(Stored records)
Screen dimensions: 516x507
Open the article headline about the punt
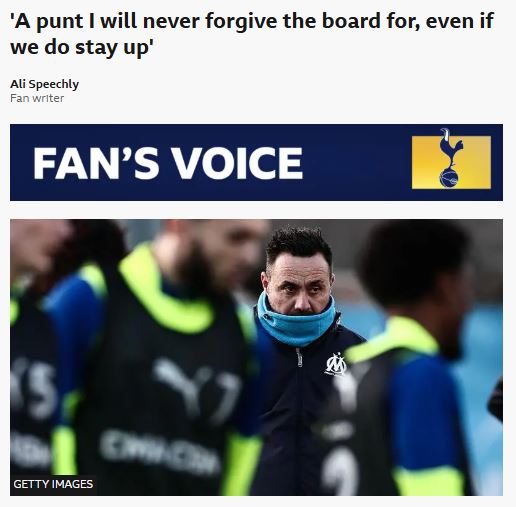(252, 33)
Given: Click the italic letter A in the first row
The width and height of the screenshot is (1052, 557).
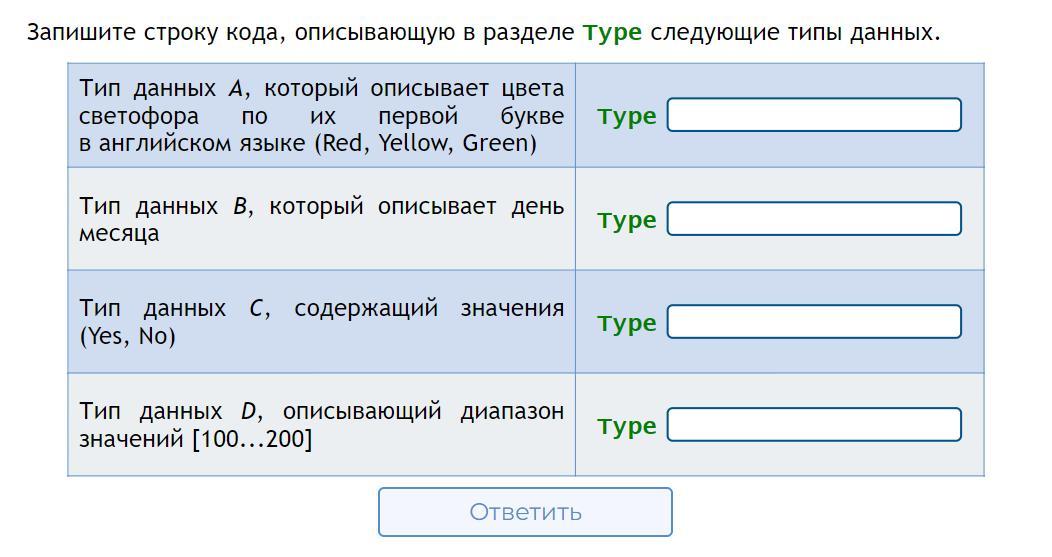Looking at the screenshot, I should (x=236, y=89).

■ YOUR ASSIGNMENT
All lines from the one containing "Open the article headline about the punt" to the last line of the records above, and no others, should be returned unchanged, without pictures.

■ TASK RESULT
Open the article headline about the punt
(252, 33)
Given: Click the italic letter A in the first row
The width and height of the screenshot is (1052, 557).
Looking at the screenshot, I should (x=236, y=89).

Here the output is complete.